Bitcoin price ended last week on a rough three-day run, as a drop from around $1,100 per coin to about $950 per coin erased $2 billion in value off of the cryptocurrency.
The big price drop comes as rival factions in bitcoin land are waging a rather pitched battle over the digital currency’s future and the potential currency split.
The issue comes because there is a massive backlog in bitcoin transactions waiting to occur — over the last six months, the number of backlogged transactions has actually tripled, according to reports from bitcoin wallet Blockchain. Since speed is among the features bitcoin uses to distinguish itself from fiat currency, a traffic jam like this is a major issue.
Out of that issue has risen a group called Bitcoin Unlimited, and BU has a solution for the problem: increasing the size of the block, which would allow more transactions to be bunched together and processed. Some bitcoiners — notably famous advocate Roger Ver — have backed the plan. Others think this plan is a security issue waiting to happen.
The bigger issue — and the one affecting price — is the concern that Bitcoin Unlimited (which already has about 11 percent market share of all the bitcoin mining nodes in existence) could actually change the blockchain that undergirds all bitcoin transactions. Moreover, if more than 50 percent of bitcoin miners adopted the BU plan (a fact they can signal by running the BU software on their node) bitcoin will “fork” into two separate blockchains: Bitcoin Core and Bitcoin Unlimited.
Both blockchains would continue to run as long as there are nodes running them. But there would then be a currency split with essentially two different coins — Bitcoin and Bitcoin Unlimited.
And the possibility of bitcoin splitting off is what has pushed down price over the weekend.
“Bitcoin traders may have wanted to offset some of their exposure should a fork occur or the scaling deadlock continue, and ether seems to be the most promising alternative.

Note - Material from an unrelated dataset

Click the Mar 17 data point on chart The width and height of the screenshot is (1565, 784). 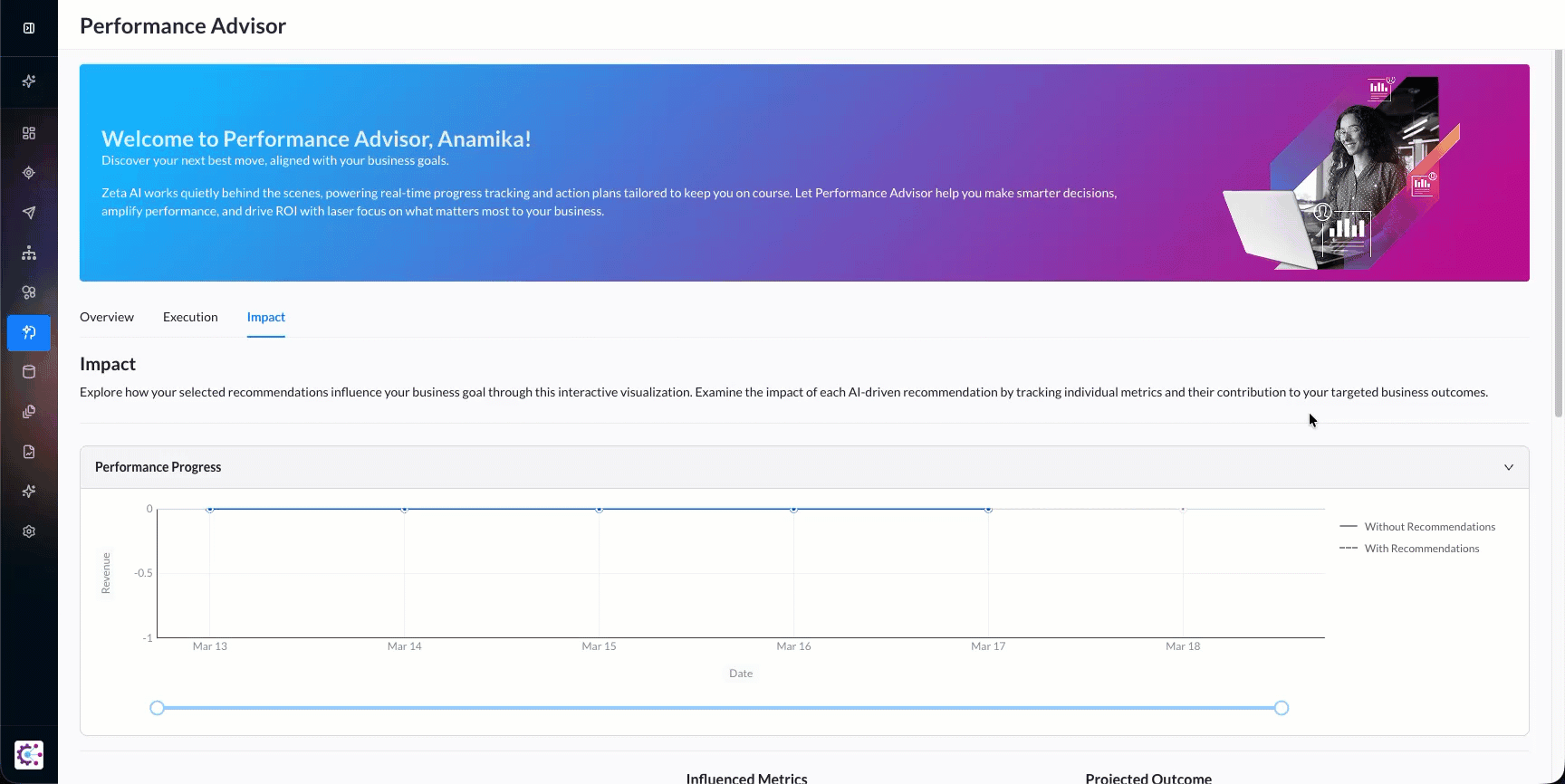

Bitcoin-ether volumes have surged since and are currently rivaling bitcoin-fiat currency trading liquidity,” Aurélien Menant, founder and CEO of Gatecoin, a regulated blockchain assets exchange based in Hong Kong, told CNBC by email on Friday.
The bitcoin price has started to recover some — as of the writing of this article, bitcoin’s price had gotten back up above $1,000 and was heading into the U.S. market opening 1.26 percent up over the previous day.